YOUR TASK: From the records below, extract only the lines running from the line with "Instruction: Set 屏蔽邮箱操作 to 标记为垃圾" to the line with "Image resolution: width=700", both lines included, reproducing them exactly.

INPUT DATA:
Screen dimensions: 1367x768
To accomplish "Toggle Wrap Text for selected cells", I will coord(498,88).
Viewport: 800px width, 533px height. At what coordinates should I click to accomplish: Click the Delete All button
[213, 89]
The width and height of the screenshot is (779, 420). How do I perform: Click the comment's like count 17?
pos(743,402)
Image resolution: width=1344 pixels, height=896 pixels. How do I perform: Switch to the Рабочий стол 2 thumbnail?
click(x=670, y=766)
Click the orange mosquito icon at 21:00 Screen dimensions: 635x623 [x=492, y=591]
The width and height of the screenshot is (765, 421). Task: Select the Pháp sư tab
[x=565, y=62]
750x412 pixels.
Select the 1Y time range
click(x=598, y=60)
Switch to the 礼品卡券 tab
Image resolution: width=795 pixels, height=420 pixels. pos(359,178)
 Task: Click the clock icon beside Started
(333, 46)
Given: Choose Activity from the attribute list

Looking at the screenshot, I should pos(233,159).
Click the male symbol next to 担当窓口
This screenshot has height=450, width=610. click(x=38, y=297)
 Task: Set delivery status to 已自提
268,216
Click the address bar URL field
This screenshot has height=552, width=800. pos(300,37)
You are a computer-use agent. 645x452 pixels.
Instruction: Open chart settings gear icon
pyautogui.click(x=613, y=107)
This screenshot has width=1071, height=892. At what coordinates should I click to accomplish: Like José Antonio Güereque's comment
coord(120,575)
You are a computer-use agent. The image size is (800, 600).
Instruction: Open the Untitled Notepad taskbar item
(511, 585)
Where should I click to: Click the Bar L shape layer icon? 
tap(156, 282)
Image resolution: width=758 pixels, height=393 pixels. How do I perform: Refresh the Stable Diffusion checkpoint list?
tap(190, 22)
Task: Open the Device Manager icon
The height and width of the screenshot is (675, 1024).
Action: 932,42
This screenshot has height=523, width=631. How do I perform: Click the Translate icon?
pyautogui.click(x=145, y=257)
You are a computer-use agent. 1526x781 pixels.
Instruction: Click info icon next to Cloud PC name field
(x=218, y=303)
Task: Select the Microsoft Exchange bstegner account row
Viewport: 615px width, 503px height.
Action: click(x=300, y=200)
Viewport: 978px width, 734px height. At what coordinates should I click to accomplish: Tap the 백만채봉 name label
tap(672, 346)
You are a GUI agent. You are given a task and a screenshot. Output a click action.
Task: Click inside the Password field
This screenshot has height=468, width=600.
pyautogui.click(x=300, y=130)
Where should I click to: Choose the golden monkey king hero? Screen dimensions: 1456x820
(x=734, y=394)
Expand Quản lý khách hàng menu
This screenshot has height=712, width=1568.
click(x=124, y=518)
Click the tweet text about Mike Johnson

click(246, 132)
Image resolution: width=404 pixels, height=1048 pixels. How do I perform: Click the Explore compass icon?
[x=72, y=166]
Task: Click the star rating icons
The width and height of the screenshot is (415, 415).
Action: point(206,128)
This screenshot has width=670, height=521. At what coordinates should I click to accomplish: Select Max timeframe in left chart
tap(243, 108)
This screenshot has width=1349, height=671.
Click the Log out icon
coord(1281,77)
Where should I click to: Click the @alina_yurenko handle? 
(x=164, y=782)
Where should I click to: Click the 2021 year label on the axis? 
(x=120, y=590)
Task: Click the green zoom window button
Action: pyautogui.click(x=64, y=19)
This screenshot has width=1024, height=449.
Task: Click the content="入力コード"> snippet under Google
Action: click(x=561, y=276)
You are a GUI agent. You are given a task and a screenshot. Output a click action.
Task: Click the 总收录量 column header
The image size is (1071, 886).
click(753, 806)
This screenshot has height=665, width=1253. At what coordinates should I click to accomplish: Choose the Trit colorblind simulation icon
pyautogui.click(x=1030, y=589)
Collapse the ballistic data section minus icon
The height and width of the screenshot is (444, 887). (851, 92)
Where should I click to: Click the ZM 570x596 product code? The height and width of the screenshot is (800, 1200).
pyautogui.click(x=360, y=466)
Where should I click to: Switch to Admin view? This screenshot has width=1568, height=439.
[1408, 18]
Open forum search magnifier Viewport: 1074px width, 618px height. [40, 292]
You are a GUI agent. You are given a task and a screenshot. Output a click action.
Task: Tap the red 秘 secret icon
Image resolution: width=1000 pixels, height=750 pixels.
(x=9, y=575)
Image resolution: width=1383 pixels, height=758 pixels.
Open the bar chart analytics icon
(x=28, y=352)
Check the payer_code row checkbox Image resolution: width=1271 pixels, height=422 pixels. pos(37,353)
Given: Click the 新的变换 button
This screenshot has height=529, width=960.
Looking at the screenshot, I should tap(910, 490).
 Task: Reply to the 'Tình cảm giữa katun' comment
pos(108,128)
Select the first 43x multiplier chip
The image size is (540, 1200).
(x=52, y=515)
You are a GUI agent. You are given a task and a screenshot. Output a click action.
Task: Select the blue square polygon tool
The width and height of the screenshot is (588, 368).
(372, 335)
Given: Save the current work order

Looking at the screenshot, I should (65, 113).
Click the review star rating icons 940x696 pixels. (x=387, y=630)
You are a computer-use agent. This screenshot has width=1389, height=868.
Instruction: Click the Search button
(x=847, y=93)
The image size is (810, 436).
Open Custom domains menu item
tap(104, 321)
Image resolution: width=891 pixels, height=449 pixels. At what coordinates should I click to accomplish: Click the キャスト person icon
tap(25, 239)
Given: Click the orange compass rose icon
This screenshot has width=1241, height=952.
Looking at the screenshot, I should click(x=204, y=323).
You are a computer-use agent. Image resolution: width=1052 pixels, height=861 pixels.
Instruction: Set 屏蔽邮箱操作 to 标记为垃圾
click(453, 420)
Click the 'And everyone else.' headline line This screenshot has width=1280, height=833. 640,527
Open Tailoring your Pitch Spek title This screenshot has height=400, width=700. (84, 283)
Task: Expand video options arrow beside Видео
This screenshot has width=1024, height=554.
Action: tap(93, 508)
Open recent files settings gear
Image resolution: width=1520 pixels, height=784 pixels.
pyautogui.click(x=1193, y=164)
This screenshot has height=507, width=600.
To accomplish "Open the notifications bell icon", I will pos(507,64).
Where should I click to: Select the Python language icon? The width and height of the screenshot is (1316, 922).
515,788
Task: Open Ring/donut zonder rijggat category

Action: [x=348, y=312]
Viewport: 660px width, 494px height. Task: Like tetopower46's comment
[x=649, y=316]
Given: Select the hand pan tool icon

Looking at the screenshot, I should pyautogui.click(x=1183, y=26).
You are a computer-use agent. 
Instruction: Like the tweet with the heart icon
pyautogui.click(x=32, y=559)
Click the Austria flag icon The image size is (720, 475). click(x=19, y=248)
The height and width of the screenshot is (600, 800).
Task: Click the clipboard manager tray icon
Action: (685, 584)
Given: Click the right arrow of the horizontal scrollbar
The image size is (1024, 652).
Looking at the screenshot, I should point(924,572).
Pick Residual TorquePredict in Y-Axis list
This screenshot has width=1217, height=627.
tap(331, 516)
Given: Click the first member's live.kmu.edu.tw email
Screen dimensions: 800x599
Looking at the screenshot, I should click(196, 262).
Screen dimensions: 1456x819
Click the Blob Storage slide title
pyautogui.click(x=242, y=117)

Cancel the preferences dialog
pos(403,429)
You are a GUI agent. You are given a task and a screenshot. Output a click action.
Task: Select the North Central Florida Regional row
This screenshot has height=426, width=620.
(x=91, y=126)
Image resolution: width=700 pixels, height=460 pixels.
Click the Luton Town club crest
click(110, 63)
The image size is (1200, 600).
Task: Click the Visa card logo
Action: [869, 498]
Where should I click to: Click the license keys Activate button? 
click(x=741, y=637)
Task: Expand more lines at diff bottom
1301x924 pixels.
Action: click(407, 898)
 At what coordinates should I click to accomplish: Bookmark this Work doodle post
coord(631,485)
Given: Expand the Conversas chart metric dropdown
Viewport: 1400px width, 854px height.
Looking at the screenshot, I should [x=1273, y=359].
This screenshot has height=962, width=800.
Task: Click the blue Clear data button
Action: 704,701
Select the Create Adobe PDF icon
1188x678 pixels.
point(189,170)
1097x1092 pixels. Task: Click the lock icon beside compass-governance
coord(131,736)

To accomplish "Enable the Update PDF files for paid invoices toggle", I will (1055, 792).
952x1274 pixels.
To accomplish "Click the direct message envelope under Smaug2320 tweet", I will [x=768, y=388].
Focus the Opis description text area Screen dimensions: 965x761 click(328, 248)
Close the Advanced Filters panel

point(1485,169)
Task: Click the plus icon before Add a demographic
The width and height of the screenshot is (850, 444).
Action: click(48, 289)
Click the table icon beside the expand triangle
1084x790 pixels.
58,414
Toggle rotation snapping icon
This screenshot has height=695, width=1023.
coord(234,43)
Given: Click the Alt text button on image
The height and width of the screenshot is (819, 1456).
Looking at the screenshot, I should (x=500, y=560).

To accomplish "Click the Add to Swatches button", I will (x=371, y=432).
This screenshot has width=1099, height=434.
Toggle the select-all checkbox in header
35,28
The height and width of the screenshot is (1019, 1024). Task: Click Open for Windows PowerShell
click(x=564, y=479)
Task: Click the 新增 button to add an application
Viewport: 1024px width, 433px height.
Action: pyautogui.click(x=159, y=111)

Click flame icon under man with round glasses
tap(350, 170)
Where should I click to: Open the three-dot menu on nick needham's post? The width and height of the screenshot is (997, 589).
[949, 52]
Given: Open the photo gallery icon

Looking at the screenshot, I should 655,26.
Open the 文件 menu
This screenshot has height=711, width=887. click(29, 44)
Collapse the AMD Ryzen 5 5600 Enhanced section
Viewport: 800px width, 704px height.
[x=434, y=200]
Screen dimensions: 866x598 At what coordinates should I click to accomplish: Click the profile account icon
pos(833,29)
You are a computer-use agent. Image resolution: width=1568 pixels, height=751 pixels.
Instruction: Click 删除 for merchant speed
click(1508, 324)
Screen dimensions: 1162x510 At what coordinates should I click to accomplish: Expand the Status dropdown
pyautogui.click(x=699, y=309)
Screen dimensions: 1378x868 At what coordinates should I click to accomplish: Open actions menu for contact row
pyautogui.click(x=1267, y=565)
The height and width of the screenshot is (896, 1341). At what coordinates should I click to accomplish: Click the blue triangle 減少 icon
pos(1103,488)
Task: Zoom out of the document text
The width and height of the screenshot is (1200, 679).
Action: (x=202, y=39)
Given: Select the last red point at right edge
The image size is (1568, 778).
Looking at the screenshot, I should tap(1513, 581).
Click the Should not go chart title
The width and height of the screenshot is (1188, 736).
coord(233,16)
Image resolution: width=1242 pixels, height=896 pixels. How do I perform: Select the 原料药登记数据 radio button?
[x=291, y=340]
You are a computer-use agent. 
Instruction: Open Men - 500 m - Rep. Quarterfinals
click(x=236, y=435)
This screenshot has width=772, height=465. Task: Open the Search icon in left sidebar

EXERCISE RESULT:
Instruction: Set 屏蔽邮箱操作 to 标记为垃圾
click(453, 420)
Click the 'And everyone else.' headline line This screenshot has width=1280, height=833. 640,527
Open Tailoring your Pitch Spek title This screenshot has height=400, width=700. (84, 283)
Task: Expand video options arrow beside Видео
This screenshot has width=1024, height=554.
Action: tap(93, 508)
Open recent files settings gear
Image resolution: width=1520 pixels, height=784 pixels.
pyautogui.click(x=1193, y=164)
This screenshot has height=507, width=600.
To accomplish "Open the notifications bell icon", I will pos(507,64).
Where should I click to: Select the Python language icon? The width and height of the screenshot is (1316, 922).
515,788
Task: Open Ring/donut zonder rijggat category

Action: [x=348, y=312]
Viewport: 660px width, 494px height. Task: Like tetopower46's comment
[x=649, y=316]
Given: Select the hand pan tool icon

Looking at the screenshot, I should pyautogui.click(x=1183, y=26).
You are a computer-use agent. 
Instruction: Like the tweet with the heart icon
pyautogui.click(x=32, y=559)
Click the Austria flag icon The image size is (720, 475). click(x=19, y=248)
The height and width of the screenshot is (600, 800).
Task: Click the clipboard manager tray icon
Action: (685, 584)
Given: Click the right arrow of the horizontal scrollbar
The image size is (1024, 652).
Looking at the screenshot, I should point(924,572).
Pick Residual TorquePredict in Y-Axis list
This screenshot has width=1217, height=627.
tap(331, 516)
Given: Click the first member's live.kmu.edu.tw email
Screen dimensions: 800x599
Looking at the screenshot, I should click(196, 262).
Screen dimensions: 1456x819
Click the Blob Storage slide title
pyautogui.click(x=242, y=117)

Cancel the preferences dialog
pos(403,429)
You are a GUI agent. You are given a task and a screenshot. Output a click action.
Task: Select the North Central Florida Regional row
This screenshot has height=426, width=620.
(x=91, y=126)
Image resolution: width=700 pixels, height=460 pixels.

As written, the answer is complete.